┌─ Supplied records
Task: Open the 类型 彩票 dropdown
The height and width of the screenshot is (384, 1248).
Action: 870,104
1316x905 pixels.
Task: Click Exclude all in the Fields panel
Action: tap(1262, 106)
└─
┌─ Supplied records
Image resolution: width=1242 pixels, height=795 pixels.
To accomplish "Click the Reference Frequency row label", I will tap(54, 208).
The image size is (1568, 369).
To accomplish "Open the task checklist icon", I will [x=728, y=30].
└─
### Job
Format the lines that start at the one containing "Task: Open the 类型 彩票 dropdown" and run through the one containing "Action: tap(1262, 106)" as a numbered list, leaving out any blank lines.

### Written response
1. Task: Open the 类型 彩票 dropdown
2. The height and width of the screenshot is (384, 1248).
3. Action: 870,104
4. 1316x905 pixels.
5. Task: Click Exclude all in the Fields panel
6. Action: tap(1262, 106)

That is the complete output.